Recently, the emerging inorganic perovskites CsPbX3 (X = Br, I) have received great attention in the photovoltaic community due to their excellent photoelectric property and good thermal stability. However, most of the reported CsPbX3 films are fabricated by the uncontrolled solution method, and it is challenging to generate pinhole-free Br-rich films due to the over-rapid liquid-phase reaction feature and the solubility limitation of bromide. Herein, we develop a sequential chemical vapor deposition (CVD) method to fabricate colorful, band-gap tunable, and stable CsPb(IxBr1-x)3 films. First, air-stable CsPbBr3 precursor films are fabricated via a Br2-assisted CVD process. Second, a series of CsPb(IxBr1-x)3 (x = 0, 0.2, 0.33, 0.5, 0.67, 0.8, 1) high-quality films with consistent compositions are then obtained by another MAI/MABr-assisted CVD process.

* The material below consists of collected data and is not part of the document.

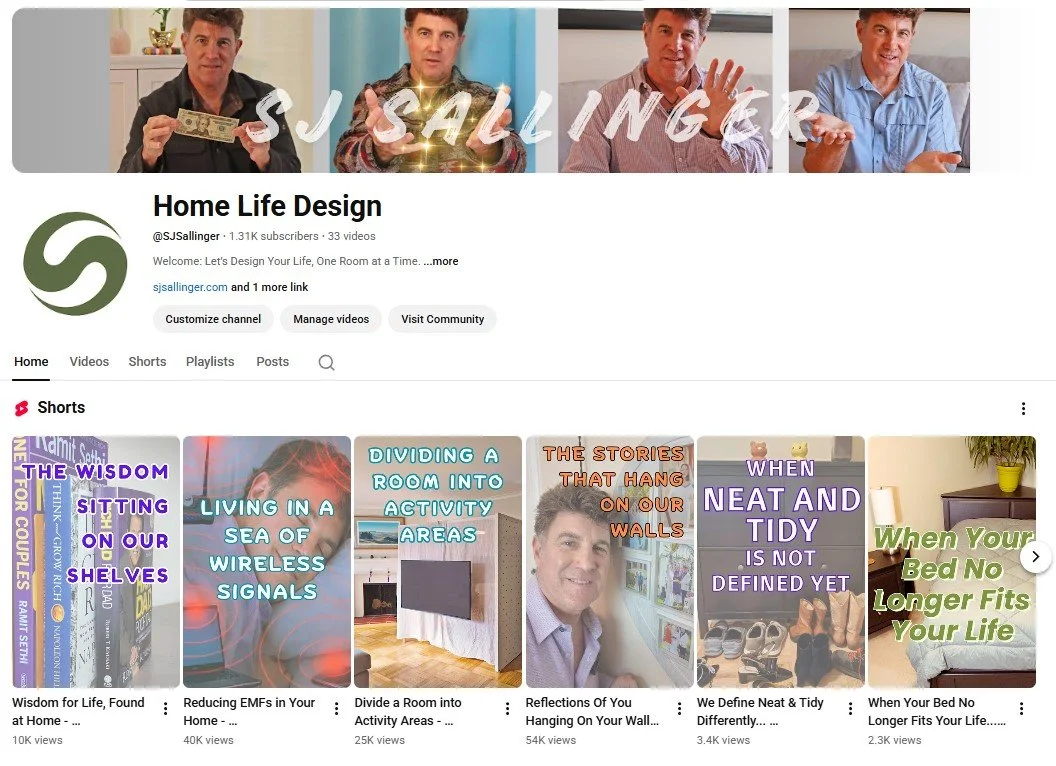The width and height of the screenshot is (1056, 766).
Task: Open options for Divide a Room short
Action: [508, 708]
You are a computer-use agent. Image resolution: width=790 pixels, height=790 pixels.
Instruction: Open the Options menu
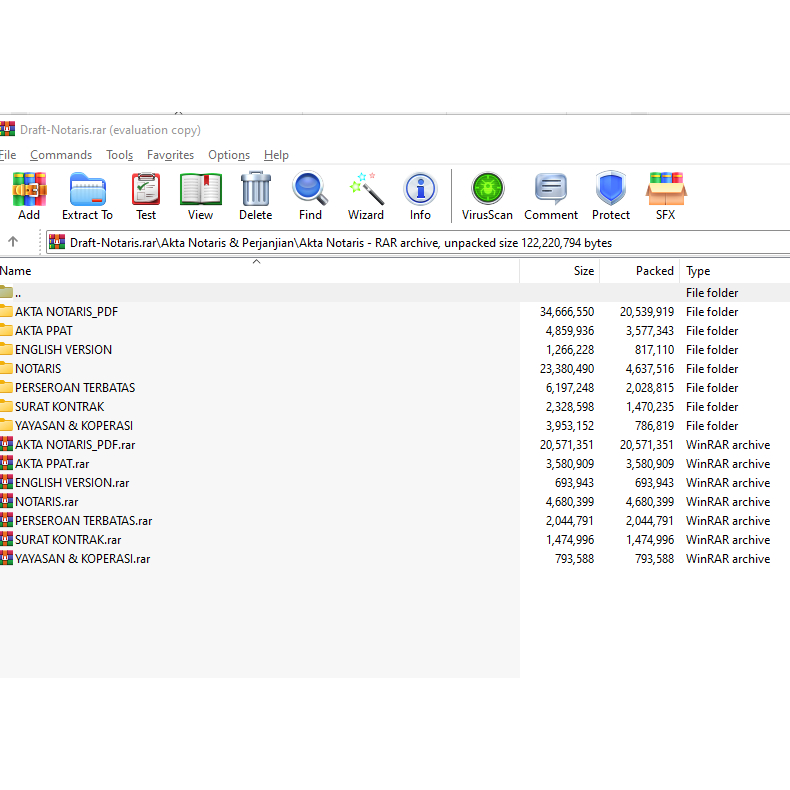pos(229,155)

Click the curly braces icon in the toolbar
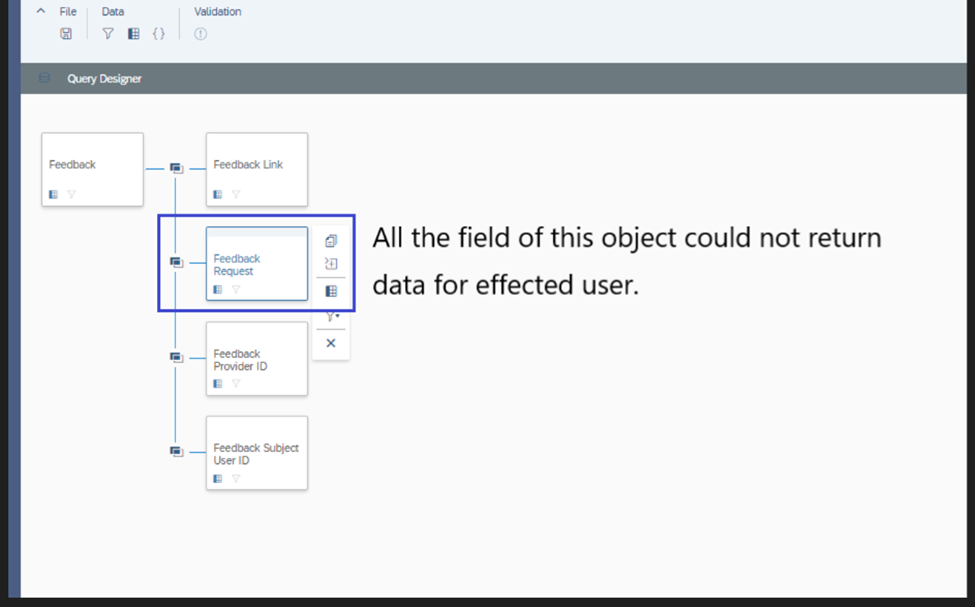click(x=159, y=34)
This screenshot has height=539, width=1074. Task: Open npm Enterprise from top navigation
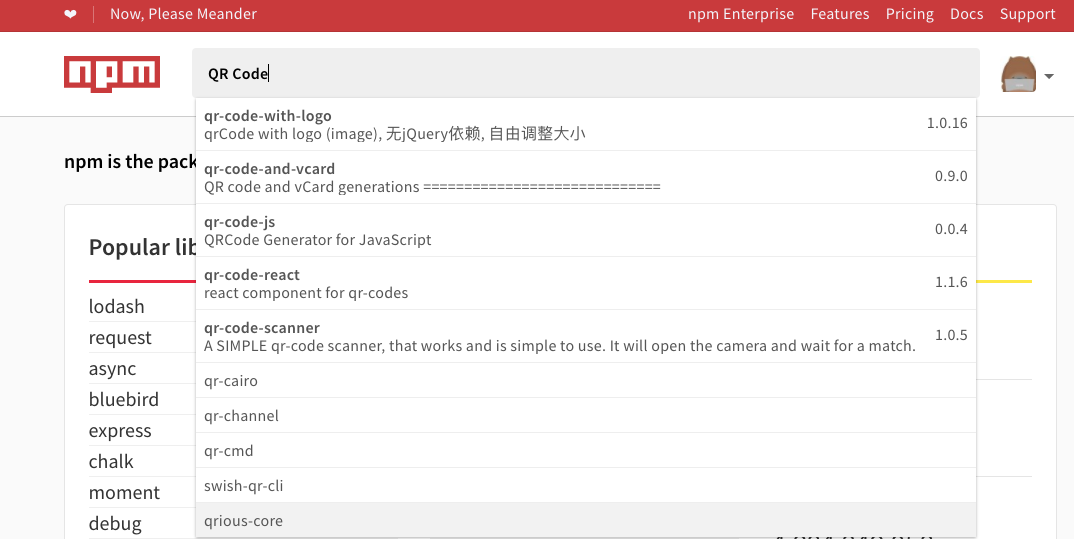tap(741, 14)
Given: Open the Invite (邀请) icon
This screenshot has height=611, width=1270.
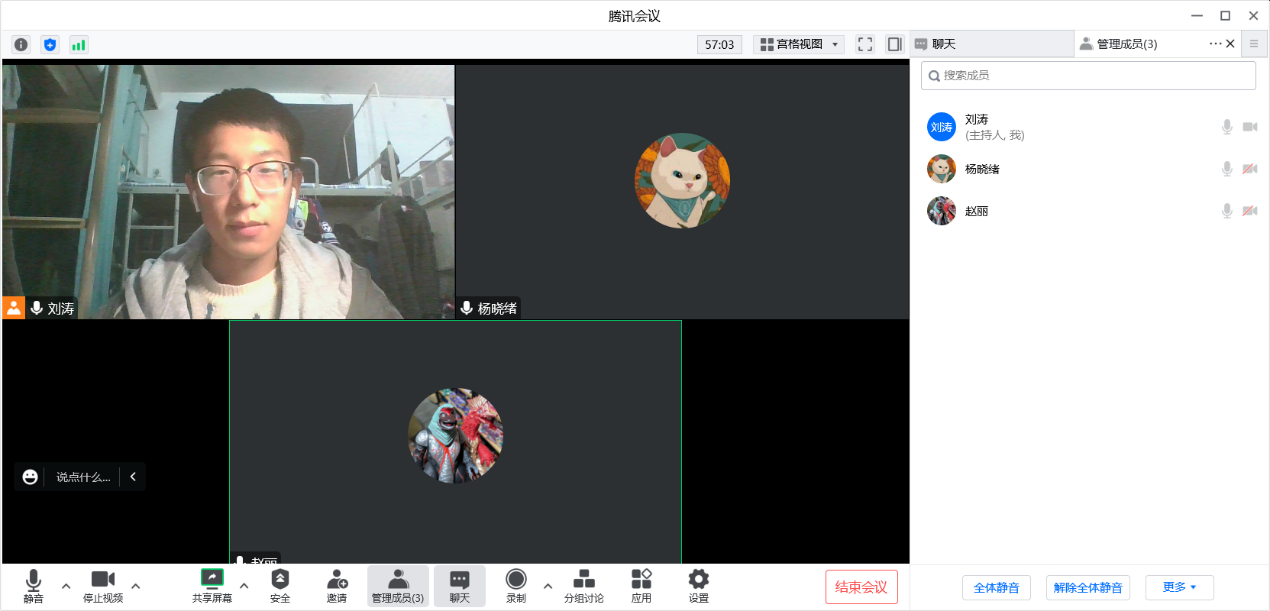Looking at the screenshot, I should pos(337,585).
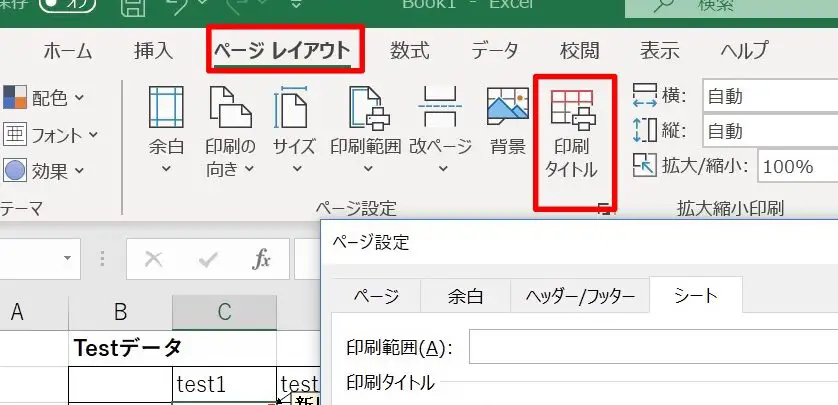Image resolution: width=838 pixels, height=405 pixels.
Task: Click the cancel X button in formula bar
Action: (x=153, y=260)
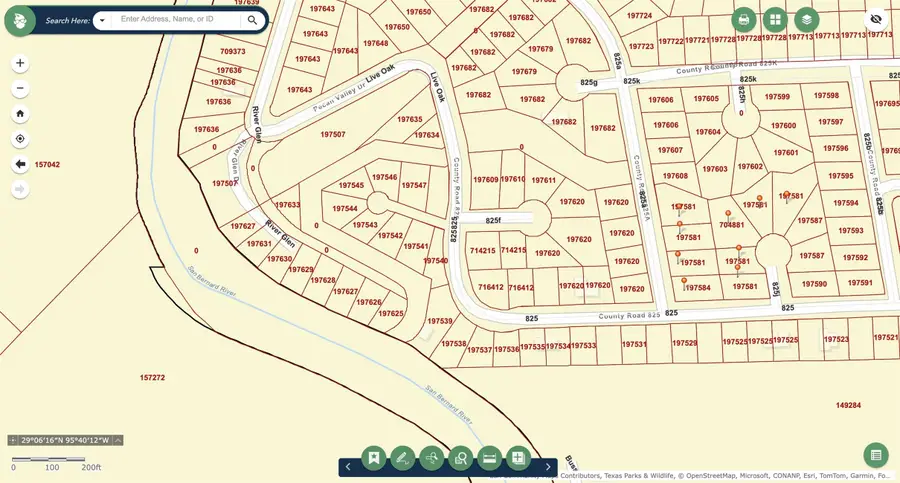
Task: Toggle the coordinates display plus button
Action: tap(13, 440)
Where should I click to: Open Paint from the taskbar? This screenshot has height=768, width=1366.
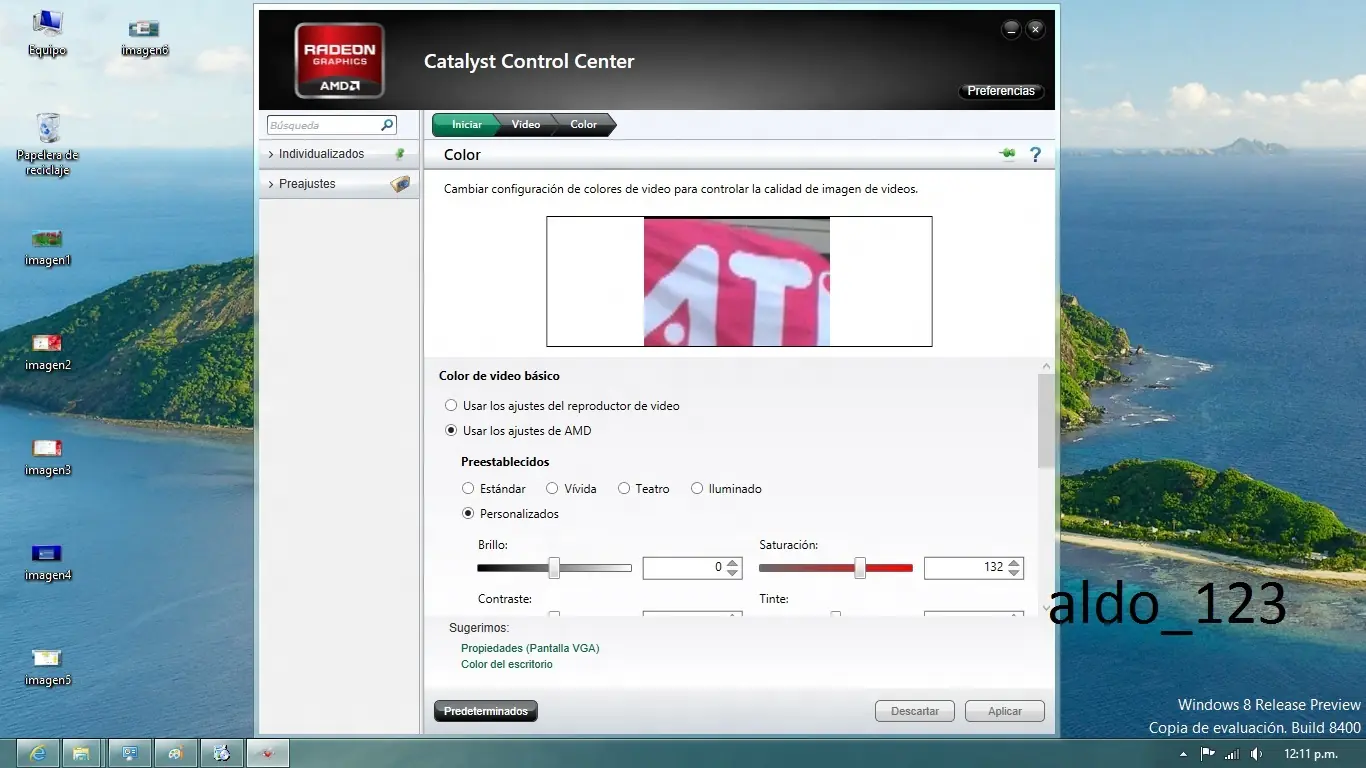click(x=176, y=752)
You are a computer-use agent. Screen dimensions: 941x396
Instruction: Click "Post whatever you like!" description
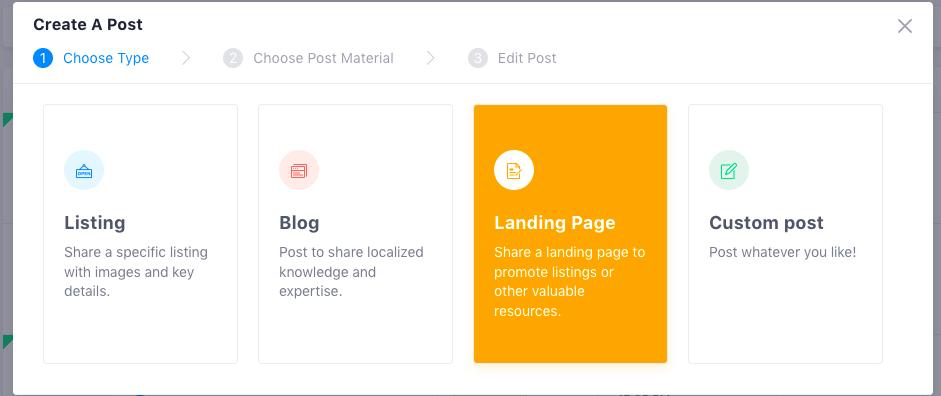point(783,252)
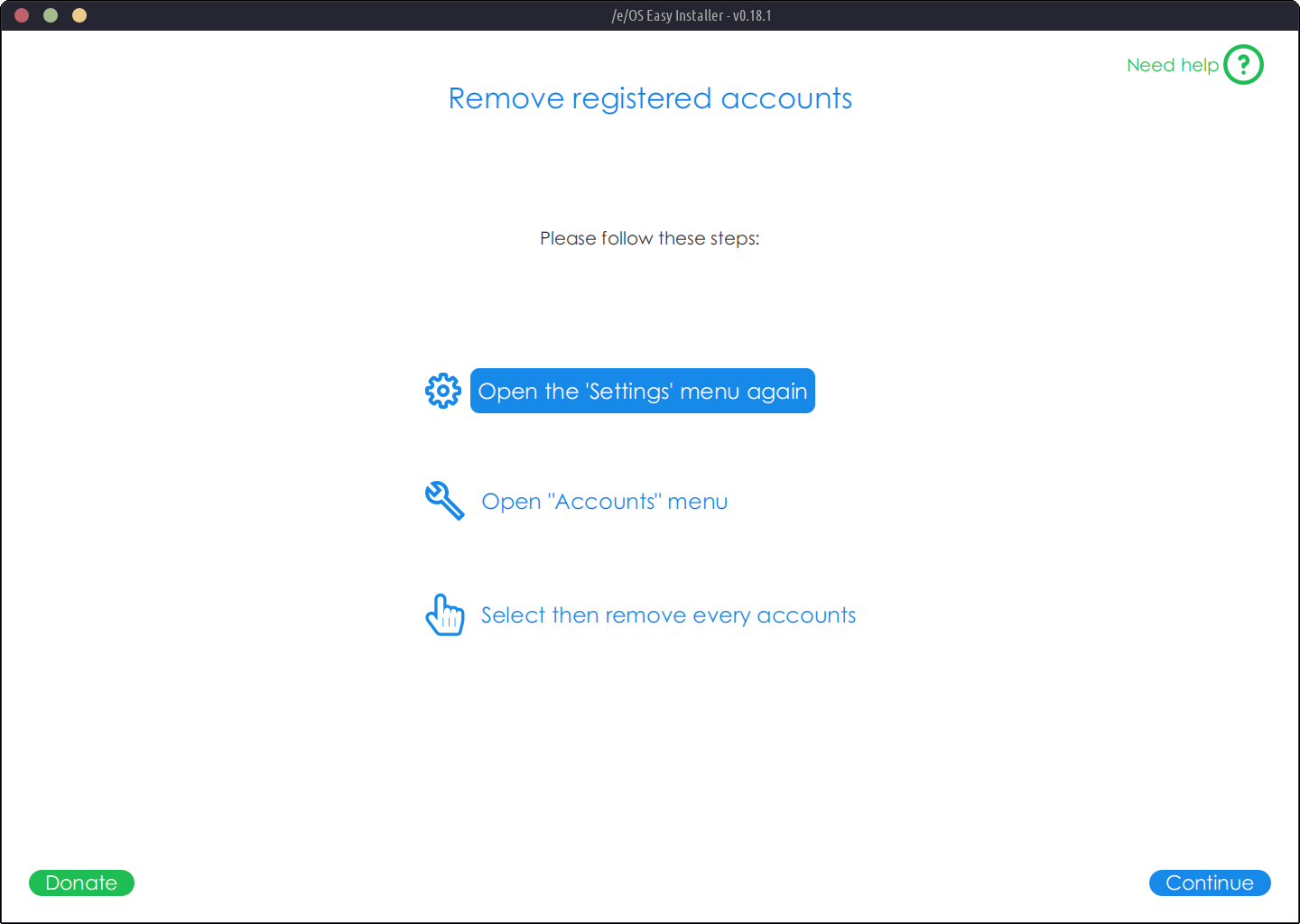This screenshot has height=924, width=1300.
Task: Click the pointing hand icon
Action: click(x=444, y=614)
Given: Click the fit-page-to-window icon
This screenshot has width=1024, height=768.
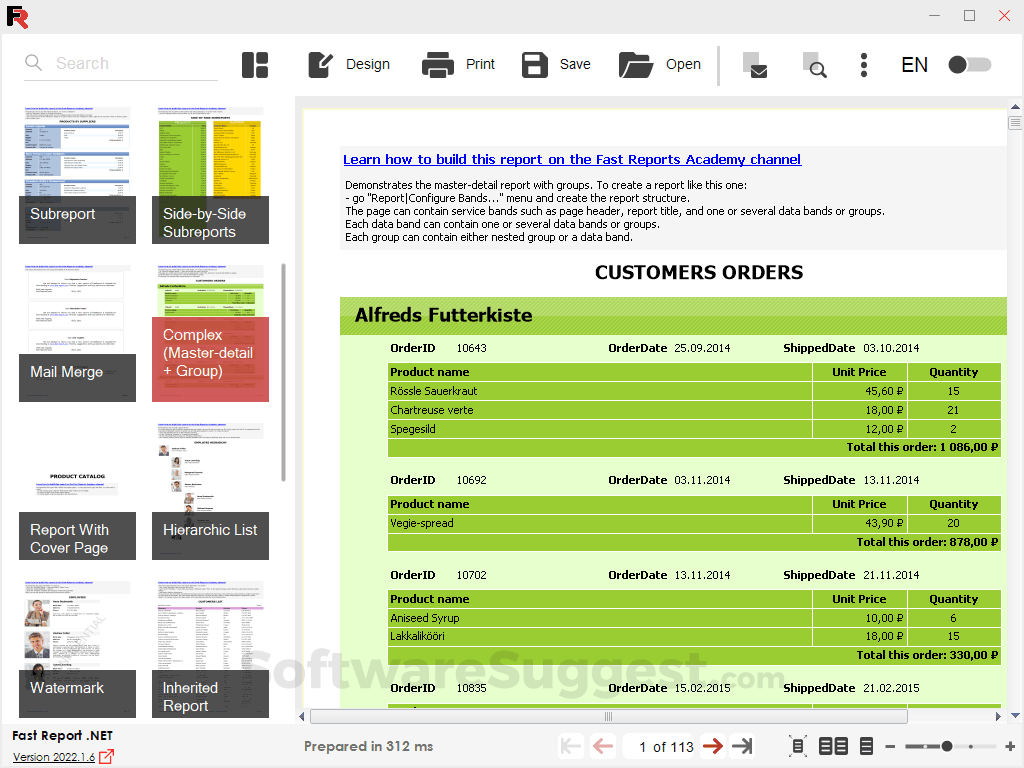Looking at the screenshot, I should [797, 746].
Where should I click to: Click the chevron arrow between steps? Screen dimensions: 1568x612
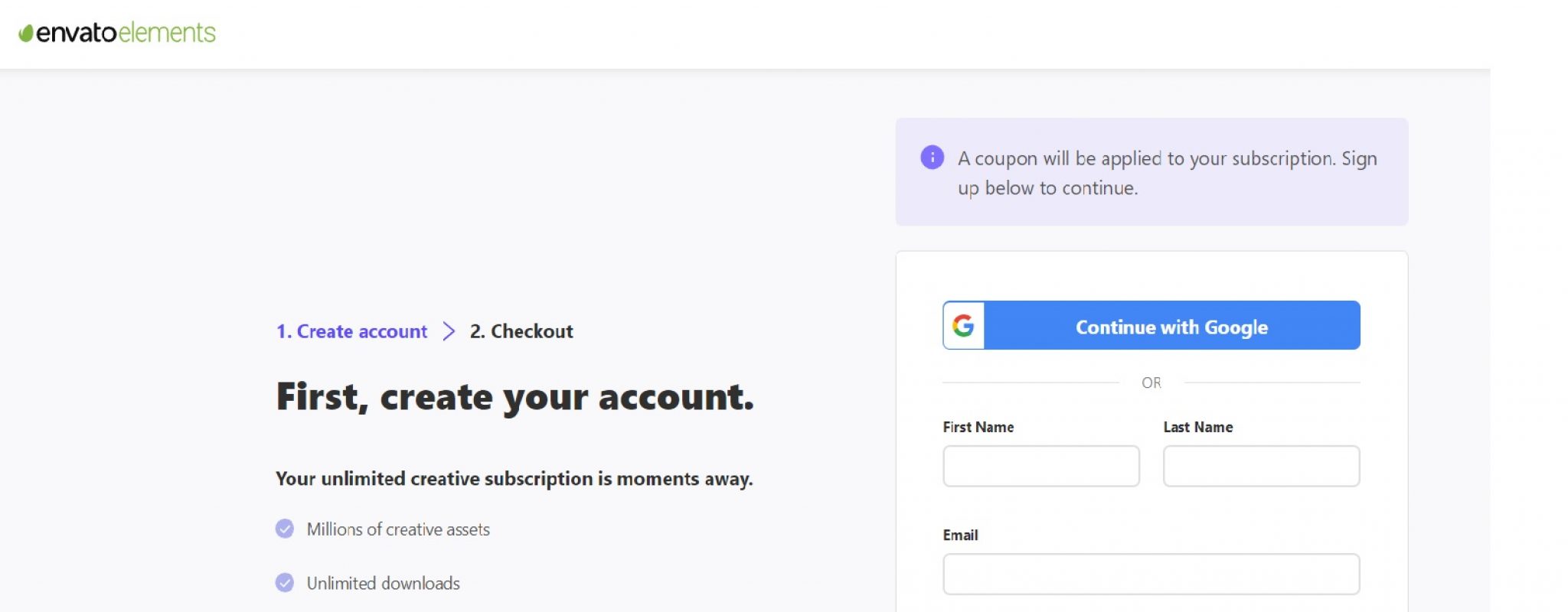[x=449, y=331]
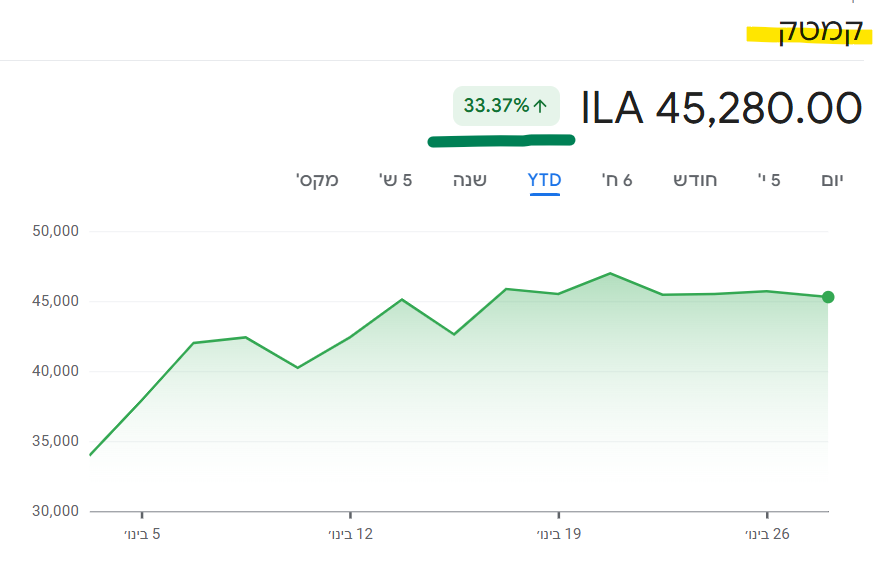This screenshot has width=880, height=562.
Task: Click the 19 בינו' date axis label
Action: click(x=558, y=534)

Experimental results show that all of the CsPb(IxBr1-x)3 films have the same cubic structure and (100) preferred orientation. With the increase of MAI component, the colors of films darken gradually, the main diffraction peaks at (100) and (200) planes shift to small angle, their optical bandgaps monotonously decrease from 2.34 eV to 1.67 eV, the grains of films grow up, and the porous films become more compact. Strikingly, it is found that CsPb(IxBr1-x)3 films become very stable in air ambient when x is less or equal to 0.5. Therefore, we first employ a cost-effective CVD technology to modulate the anion compositions of CsPbX3 inorganic perovskite films, which shows a high potential for the photovoltaic applications such as highly efficient tandem perovskite solar cells (PSCs) and colorful smart photovoltaic windows.